Unprecedented Market Decline
Nvidia’s shares closed down 9.5% at $108, resulting in a staggering $278 billion reduction in market cap. This marks the largest single-day value wipeout for any stock in the history of the U.S. share market, according to Google Finance data. The downward trend continued in after-hours trading, with shares falling an additional 2% to a low of $105.
Antitrust Concerns
The sharp decline came in the wake of reports that the DOJ had issued subpoenas to Nvidia and several other companies as part of an investigation into potential antitrust law violations. This move represents an escalation from previous non-binding questionnaires, potentially signaling the government’s preparation for a formal complaint against the chipmaker.

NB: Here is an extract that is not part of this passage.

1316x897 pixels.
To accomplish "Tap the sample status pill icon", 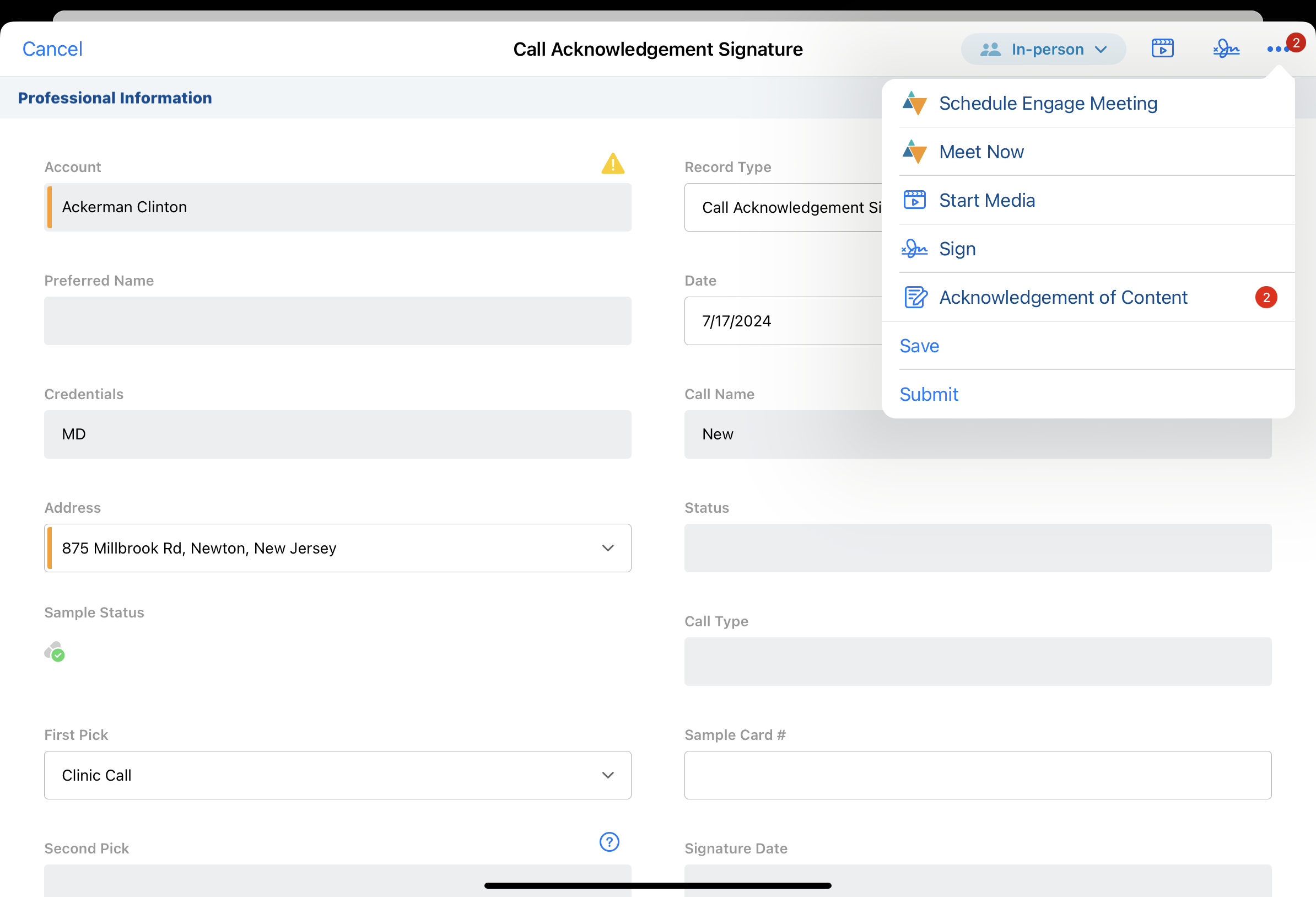I will coord(55,652).
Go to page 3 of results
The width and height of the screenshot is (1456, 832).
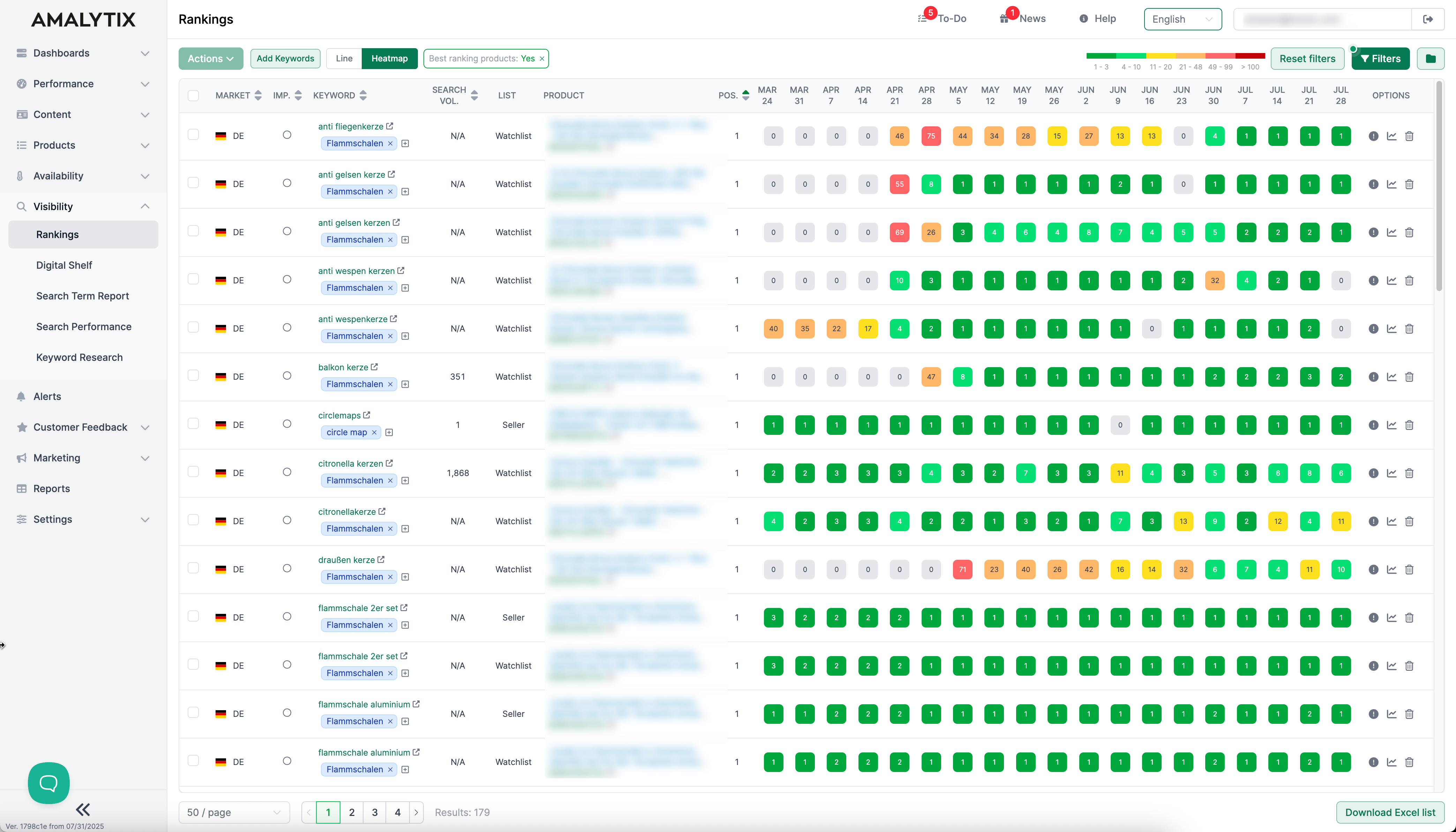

Antitrust officials are reportedly concerned that Nvidia may be making it difficult for businesses to switch to other AI and computer chip providers. There are also allegations that the company has penalized buyers who don’t exclusively use its AI services.
Nvidia’s Response
In response to the investigation, Nvidia stated, “Nvidia wins on merit, as reflected in our benchmark results and value to customers, who can choose whatever solution is best for them.” CEO Jensen Huang defended the company’s practices, explaining that priority is given to customers who utilize Nvidia products in ready-to-go data centers to prevent stockpiling and accelerate technology installation.
Broader Market Impact
The news had a ripple effect across the tech sector, particularly affecting semiconductor stocks. The PHLX chip index plummeted 7.75%, its largest one-day drop since 2020. Other major players in the industry also saw significant losses:
- Intel dropped nearly 9%
- AMD fell 7.8%
- Broadcom lost about 6%
- Qualcomm declined nearly 7%
The VanEck Semiconductor ETF (SMH), which tracks semiconductor stocks, was down 7.5%, marking its worst day since March 2020.
AI Optimism Cooling
Nvidia’s decline is seen as a sign that investors are becoming more cautious about the emerging AI technology that has fueled much of this year’s stock market gains. The company’s meteoric rise, which saw its value increase by 118% year-to-date even after the recent drop, has been largely driven by its dominance in AI-specific infrastructure.
Looking Ahead
Despite the setback, Nvidia remains a formidable force in the tech industry. With a market cap of $2.65 trillion, it still dwarfs its competitors, being 30 times larger than former market leader Intel and 12 times larger than rival Advanced Micro Devices (AMD).
As the market digests this news and awaits further developments in the DOJ’s investigation, all eyes will be on Nvidia and the broader semiconductor sector to see how this unfolding situation impacts the future of AI and chip technology.